L’action est rondement menée par John Sherwood, sa réalisation est dynamique et sans temps mort. On sent l’homme rompu aux tournages rapides. La ville fictive de San Angelo est un décor des studios Universal, utiliser pour une multitude de films, dont bien des années plus tard la série de Retour vers le futur. Tout comme les extérieurs dans les collines de l’Alabama à Lone Pine, que l’on retrouve dans un nombre considérable de westerns, d’aventures exotiques et de films de SF. John Sherwood est mort prématurément d’une pneumonie en 1959, durant le tournage de Confidence sur l’oreiller (Pillow Talk), pour lequel il avait la charge de la seconde équipe.
Grant Williams, le héros malheureux de L’Homme qui rétrécit (The Incredible Shrinking Man, 1957), est aux prises dans cette nouvelle aventure de science-fiction avec des monolithes pétrifiants ! Acteur fétiche de Jack Arnold, il partage la vedette avec la belle Lola Albright. Surtout connu pour son rôle de la petite amie de Peter Gunn, dans la série TV créée et produite par Blake Edwards. Elle est une femme délaissée aux côtés d’Elvis Presley dans Un direct au cœur (Kid Galahad, 1962) de Phil Karlson, et incarne la riche veuve américaine qui piège Alain Delon dans Les Félins (1964) de René Clément. Lola Albright fera surtout carrière à la télévision, Alfred Hitchcock présente, Rawhide, Peyton Place, Bonanza, Des agents très spéciaux, Kojak, Starsky et Hutch, Columbo, L’Incroyable Hulk, Supercopter, entre autres. Excellente chanteuse de jazz, elle sort un album dans les années 50 et interprète toutes ses chansons dans Peter Gunn. Lola Albright décroche le prix d’interprétation à Berlin en 1966 pour le satirique Lord Love A Duck (inédit en France) de George Axelrod. Elle prend sa retraite du monde du spectacle en 1984 après une belle carrière.

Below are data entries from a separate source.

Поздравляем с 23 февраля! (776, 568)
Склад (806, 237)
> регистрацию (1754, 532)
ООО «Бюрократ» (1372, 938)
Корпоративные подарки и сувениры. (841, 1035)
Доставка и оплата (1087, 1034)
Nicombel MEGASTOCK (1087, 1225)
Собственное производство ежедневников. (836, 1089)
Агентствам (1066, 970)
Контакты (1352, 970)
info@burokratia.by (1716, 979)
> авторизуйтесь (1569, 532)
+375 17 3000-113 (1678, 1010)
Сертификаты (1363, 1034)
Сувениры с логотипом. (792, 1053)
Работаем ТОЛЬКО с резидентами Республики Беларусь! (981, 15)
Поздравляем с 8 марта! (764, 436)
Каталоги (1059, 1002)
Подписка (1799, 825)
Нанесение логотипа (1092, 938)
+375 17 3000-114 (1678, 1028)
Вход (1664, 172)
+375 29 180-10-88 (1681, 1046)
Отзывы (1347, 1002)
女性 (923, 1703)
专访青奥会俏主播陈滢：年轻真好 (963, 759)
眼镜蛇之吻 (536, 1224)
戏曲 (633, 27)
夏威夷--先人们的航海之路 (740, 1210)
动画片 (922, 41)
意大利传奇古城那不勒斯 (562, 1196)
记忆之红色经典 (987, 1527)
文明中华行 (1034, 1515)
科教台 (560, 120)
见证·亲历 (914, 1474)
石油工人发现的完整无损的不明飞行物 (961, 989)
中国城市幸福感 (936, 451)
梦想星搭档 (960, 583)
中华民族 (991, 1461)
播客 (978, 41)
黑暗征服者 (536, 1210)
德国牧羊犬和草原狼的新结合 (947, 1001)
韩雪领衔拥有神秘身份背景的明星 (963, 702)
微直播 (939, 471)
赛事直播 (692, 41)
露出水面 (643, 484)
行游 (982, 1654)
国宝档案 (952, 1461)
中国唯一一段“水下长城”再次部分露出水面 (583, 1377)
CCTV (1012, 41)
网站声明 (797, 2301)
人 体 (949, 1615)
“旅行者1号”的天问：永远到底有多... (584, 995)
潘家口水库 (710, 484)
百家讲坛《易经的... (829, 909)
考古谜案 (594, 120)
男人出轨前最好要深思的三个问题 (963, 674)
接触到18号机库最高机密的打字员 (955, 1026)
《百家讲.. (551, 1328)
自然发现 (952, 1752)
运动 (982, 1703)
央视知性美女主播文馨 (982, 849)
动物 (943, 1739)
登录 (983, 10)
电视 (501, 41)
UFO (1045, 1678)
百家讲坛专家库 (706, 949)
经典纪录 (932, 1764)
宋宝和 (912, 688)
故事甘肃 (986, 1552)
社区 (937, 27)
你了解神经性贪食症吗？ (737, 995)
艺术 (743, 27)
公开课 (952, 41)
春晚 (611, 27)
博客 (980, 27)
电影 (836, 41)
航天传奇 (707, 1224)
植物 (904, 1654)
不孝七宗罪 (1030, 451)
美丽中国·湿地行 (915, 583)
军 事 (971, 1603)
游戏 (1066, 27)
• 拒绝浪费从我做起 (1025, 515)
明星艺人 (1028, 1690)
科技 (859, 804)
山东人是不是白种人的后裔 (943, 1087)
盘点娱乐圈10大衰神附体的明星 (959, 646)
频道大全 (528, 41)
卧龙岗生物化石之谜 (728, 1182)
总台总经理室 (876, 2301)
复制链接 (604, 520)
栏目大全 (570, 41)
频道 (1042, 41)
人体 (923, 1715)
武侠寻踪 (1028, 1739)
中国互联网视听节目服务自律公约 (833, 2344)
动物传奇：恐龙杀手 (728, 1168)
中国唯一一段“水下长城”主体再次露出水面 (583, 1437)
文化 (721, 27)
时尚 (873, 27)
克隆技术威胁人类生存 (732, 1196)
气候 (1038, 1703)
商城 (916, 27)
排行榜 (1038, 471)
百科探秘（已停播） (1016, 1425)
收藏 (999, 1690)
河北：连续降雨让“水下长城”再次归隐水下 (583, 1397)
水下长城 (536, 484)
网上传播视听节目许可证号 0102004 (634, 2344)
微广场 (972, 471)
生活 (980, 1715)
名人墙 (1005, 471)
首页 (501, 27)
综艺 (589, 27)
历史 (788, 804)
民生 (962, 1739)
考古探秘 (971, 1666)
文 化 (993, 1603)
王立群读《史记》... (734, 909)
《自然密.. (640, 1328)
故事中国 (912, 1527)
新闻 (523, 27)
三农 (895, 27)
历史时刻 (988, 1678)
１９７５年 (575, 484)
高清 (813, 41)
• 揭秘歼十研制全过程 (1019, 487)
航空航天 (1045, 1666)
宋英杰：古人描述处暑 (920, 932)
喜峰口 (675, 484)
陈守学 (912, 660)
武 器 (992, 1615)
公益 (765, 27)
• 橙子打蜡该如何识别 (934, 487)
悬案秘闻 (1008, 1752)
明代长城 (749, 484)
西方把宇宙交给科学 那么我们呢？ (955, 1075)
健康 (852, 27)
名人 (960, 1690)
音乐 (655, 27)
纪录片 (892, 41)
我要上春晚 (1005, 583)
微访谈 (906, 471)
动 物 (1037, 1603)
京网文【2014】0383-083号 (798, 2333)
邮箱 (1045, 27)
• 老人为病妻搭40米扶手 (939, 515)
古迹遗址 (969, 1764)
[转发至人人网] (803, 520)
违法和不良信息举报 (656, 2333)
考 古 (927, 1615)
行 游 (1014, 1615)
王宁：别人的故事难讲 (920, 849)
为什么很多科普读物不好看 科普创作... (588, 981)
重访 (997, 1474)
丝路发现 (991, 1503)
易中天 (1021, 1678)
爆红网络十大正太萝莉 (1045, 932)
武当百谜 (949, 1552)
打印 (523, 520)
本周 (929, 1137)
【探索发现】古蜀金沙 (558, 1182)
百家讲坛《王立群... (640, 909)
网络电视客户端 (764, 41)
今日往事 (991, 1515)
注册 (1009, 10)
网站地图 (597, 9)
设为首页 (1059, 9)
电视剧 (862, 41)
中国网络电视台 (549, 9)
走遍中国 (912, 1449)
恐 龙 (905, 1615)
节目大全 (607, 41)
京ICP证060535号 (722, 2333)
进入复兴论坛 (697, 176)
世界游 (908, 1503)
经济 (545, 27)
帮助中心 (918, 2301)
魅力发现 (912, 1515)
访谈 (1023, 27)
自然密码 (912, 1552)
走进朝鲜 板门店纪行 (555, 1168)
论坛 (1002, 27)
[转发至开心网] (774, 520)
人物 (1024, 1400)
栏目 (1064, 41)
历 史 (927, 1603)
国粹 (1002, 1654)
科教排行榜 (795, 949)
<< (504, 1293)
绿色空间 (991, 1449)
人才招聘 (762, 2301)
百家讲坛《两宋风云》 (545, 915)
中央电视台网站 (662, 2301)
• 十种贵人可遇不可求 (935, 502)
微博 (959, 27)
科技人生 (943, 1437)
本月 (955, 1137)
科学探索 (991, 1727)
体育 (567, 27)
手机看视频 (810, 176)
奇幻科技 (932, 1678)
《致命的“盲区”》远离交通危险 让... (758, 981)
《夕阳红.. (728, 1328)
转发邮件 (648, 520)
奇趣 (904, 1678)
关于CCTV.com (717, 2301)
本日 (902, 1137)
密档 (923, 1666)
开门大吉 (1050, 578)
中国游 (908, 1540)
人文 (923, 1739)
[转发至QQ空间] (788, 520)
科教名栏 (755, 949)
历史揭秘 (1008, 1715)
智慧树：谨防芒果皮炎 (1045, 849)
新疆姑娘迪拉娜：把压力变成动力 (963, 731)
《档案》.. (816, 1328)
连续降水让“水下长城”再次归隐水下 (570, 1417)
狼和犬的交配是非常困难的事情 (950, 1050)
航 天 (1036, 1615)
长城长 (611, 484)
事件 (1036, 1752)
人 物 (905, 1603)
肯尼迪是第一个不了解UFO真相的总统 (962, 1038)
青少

La Cité pétrifiée apparaît dans Invasion Los Angeles (They Live, 1988) de John Carpenter et Independence Day (1996) de Roland Emmerich, par le biais de quelques images dans un téléviseur. Une reconnaissance, à vous, maintenant, de le découvrir ses monstrueux monolithes !
Fernand Garcia
La Cité pétrifiée, une édition Eléphant Films dans la collection Cinéma Master Class. En compléments : Une présentation précise et complète du film par Fabien Mauro (12 minutes). La bande-annonce d’époque (2 minutes). Et enfin, les films dans la même collection : Le Rayon invisible, L’Echappé de la chaise électrique et Alerte la nuit.
La Cité pétrifiée (The Monolith Monsters) un film John Sherwood avec Grant Williams, Lola Albright, Les Tremayne, Trevor Bardette, Phil Harvey, William Flaherty… Scénario : Norman Jolley et Robert M. Fresco d’après une histoire de Jack Arnold et Robert M. Fresco. Directeur de la photographie : Ellis W. Carter. Décors : Alexander Golitzen et Robert E. Smith. Costumes : Marilyn Sotto. FX : Clifford Stine. Montage : Patrick McCormack. Supervision de la musique : Joseph Gershenson. Musique : Irving Gertz, Henry Mancini et Herman Stein (non-crédités). Producteur : Howard Christie. Production : Universal International. Etats-Unis. 1957. 77 minutes. Noir et blanc. Le film est proposé en deux formats : 1.33 :1 ou 2.0 :1. Son : Version Originale avec ou non sous-titres français (blanc ou jaune) DTS-HD Dual mono 2.0 (Blu-ray) ou Dolby Digital Dual mono 2.0. Tous Publics.